* _What you need to do_
An exact copy of the data is needed, but without any of its images.

* _Data_
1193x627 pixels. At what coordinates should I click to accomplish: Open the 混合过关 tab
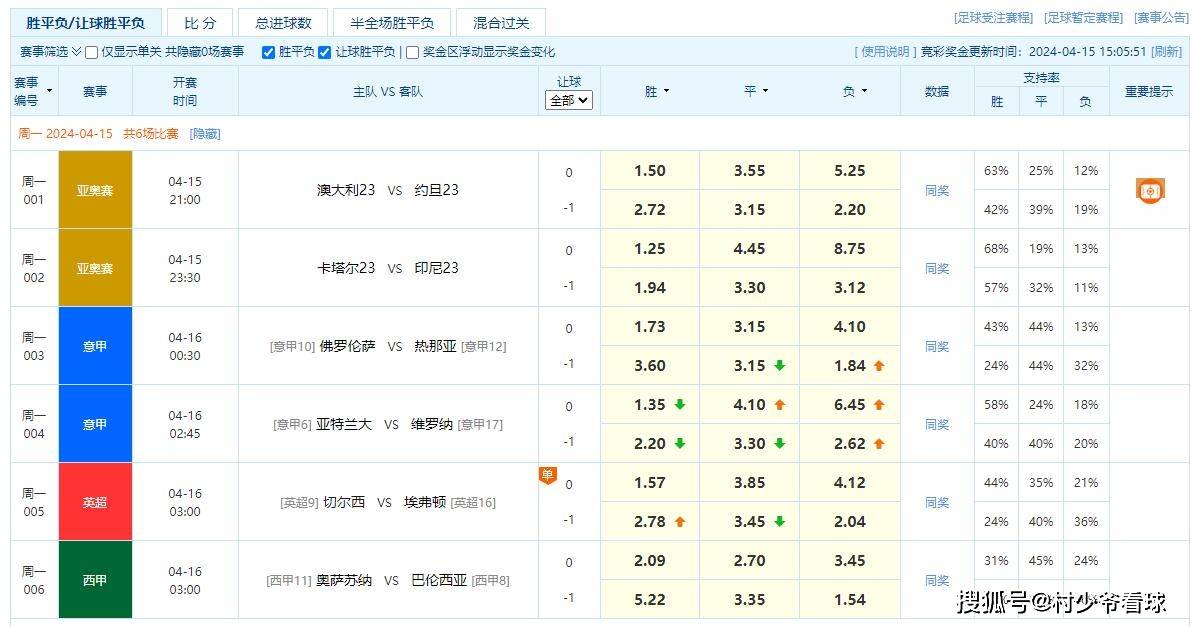point(500,21)
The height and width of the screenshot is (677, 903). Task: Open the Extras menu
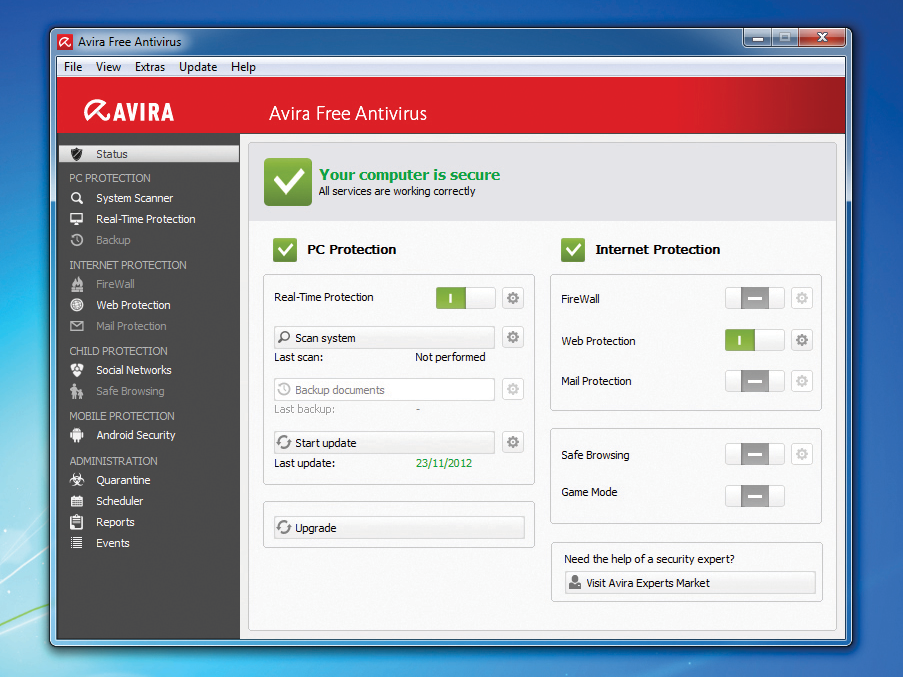pos(149,67)

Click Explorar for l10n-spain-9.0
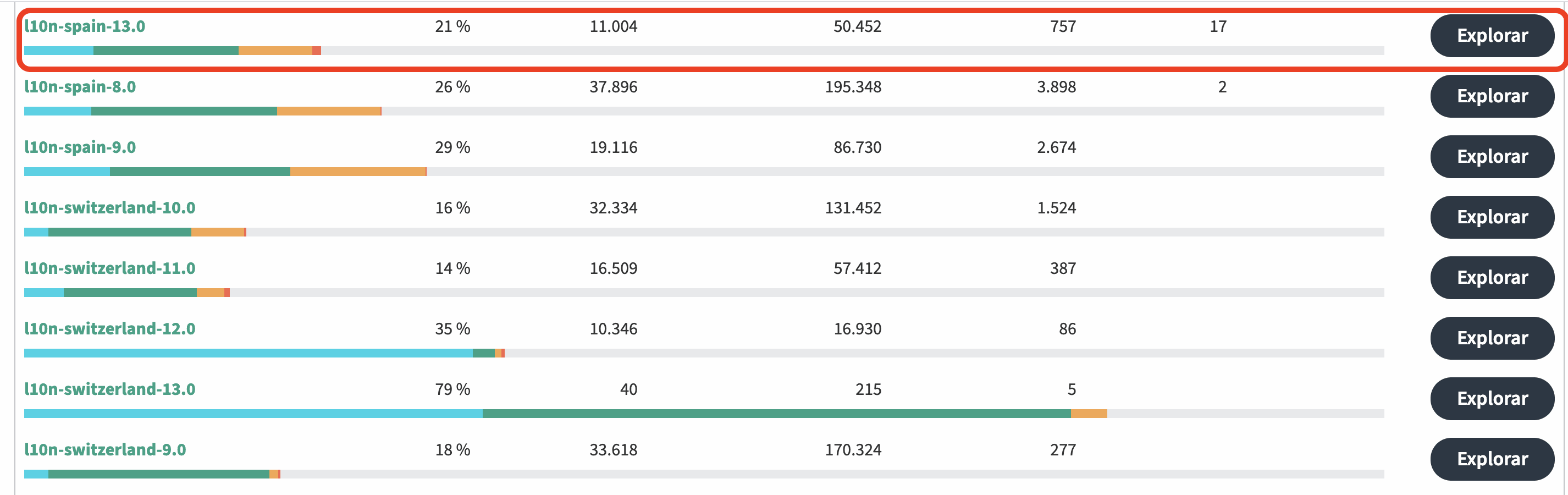pyautogui.click(x=1492, y=157)
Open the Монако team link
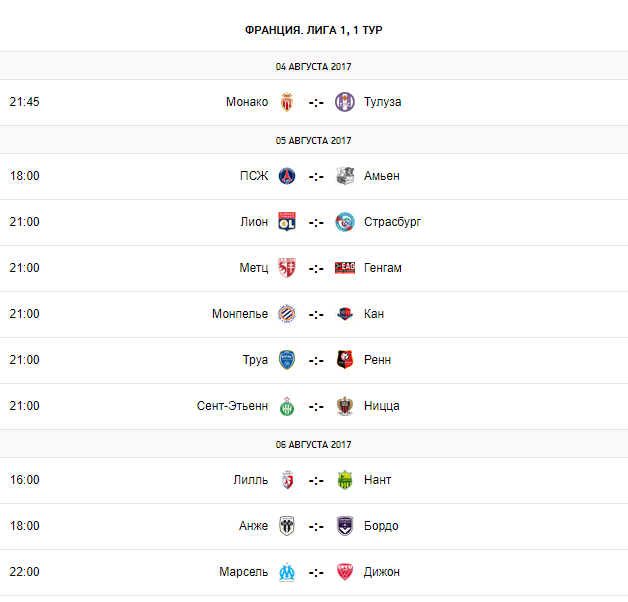Image resolution: width=628 pixels, height=602 pixels. pyautogui.click(x=247, y=102)
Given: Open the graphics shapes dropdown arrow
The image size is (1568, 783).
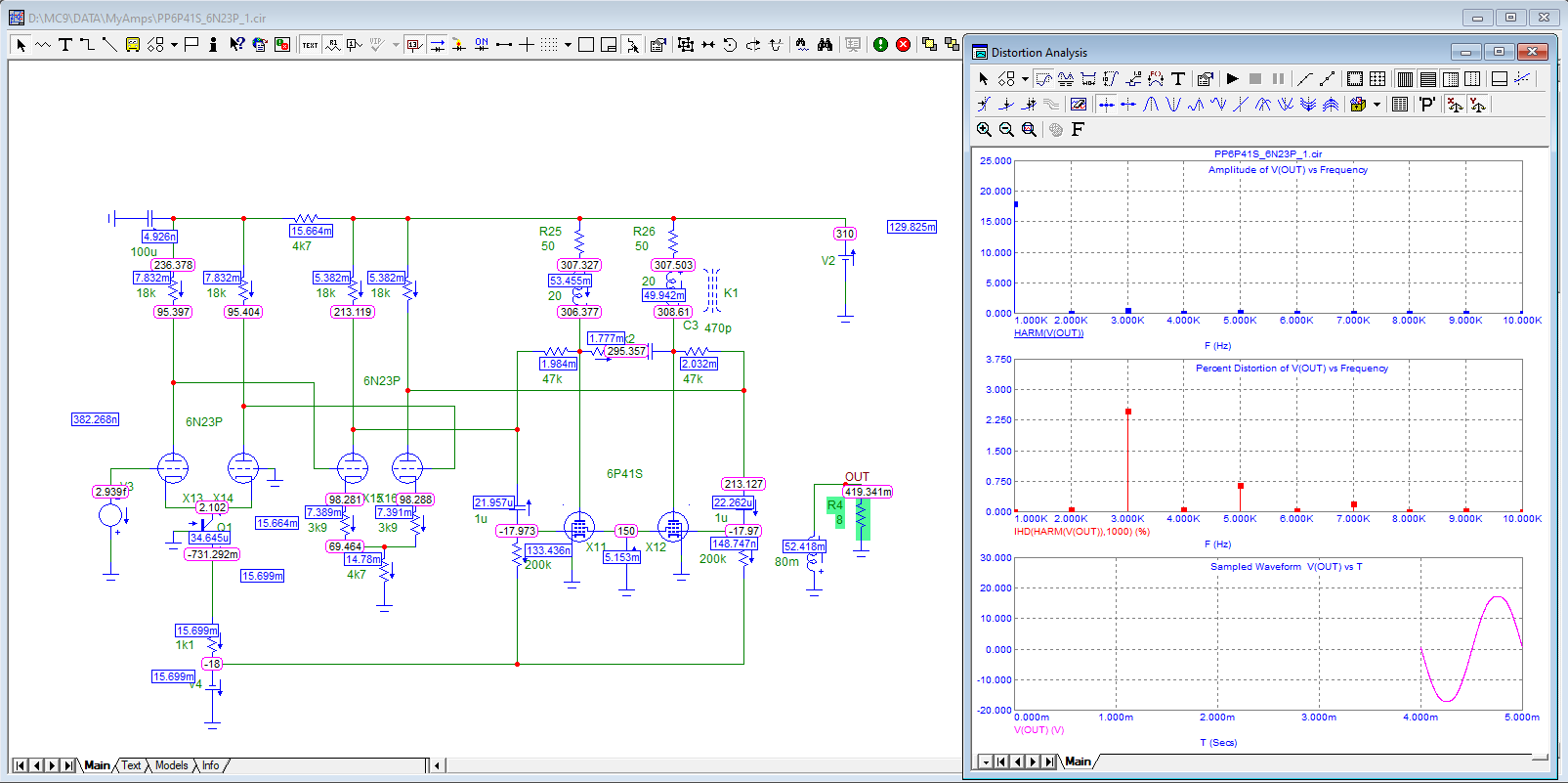Looking at the screenshot, I should click(x=174, y=45).
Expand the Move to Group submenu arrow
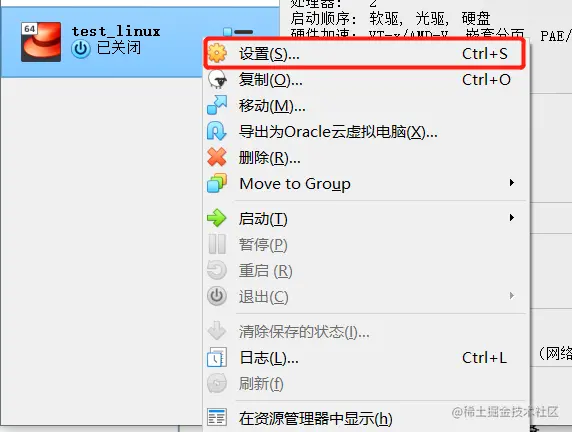 512,183
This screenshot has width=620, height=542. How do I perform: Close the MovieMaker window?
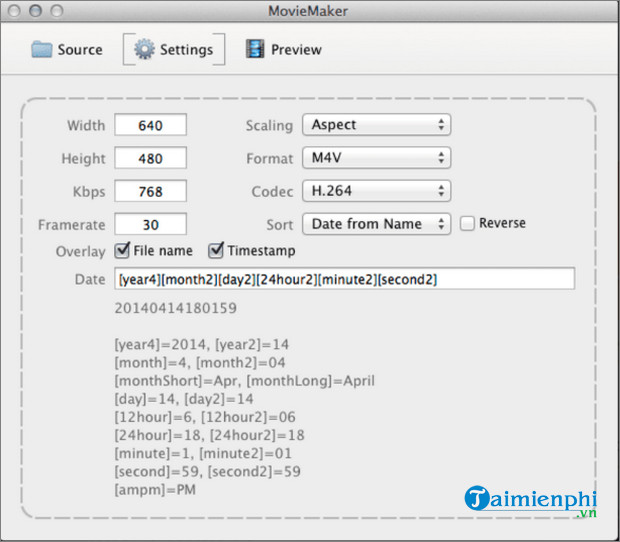16,10
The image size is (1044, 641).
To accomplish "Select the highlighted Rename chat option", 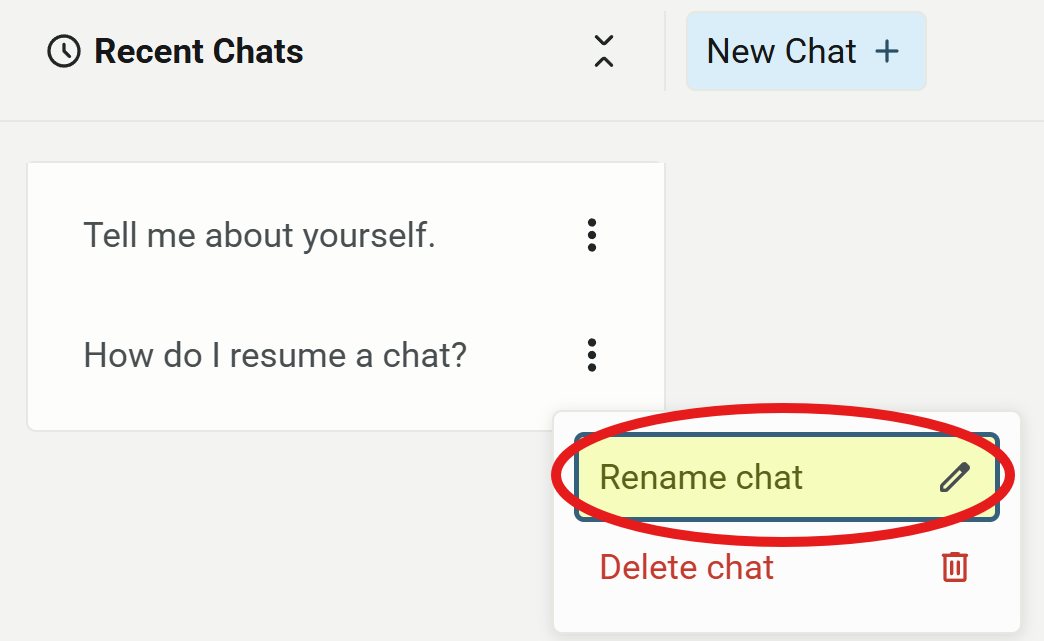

* _Answer below_
1193x627 pixels. At what coordinates should I click to accomplish: Open the 混合过关 tab
point(500,21)
The height and width of the screenshot is (677, 903). Task: Open the Extras menu
pos(149,67)

Click Explorar for l10n-spain-9.0
pyautogui.click(x=1492, y=157)
Open the Монако team link
Image resolution: width=628 pixels, height=602 pixels. pyautogui.click(x=247, y=102)
Given: Open the graphics shapes dropdown arrow
The image size is (1568, 783).
Looking at the screenshot, I should click(x=174, y=45).
Expand the Move to Group submenu arrow
 512,183
This screenshot has width=620, height=542. How do I perform: Close the MovieMaker window?
16,10
The image size is (1044, 641).
To accomplish "Select the highlighted Rename chat option", 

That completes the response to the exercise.